■ About this task: Return the whole listing, keeping every character the same.

■ Records for this task:
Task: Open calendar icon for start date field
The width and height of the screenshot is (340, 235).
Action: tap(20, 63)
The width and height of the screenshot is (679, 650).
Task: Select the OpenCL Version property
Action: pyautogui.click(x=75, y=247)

■ Exercise response:
Task: Open calendar icon for start date field
The width and height of the screenshot is (340, 235).
Action: tap(20, 63)
The width and height of the screenshot is (679, 650).
Task: Select the OpenCL Version property
Action: pyautogui.click(x=75, y=247)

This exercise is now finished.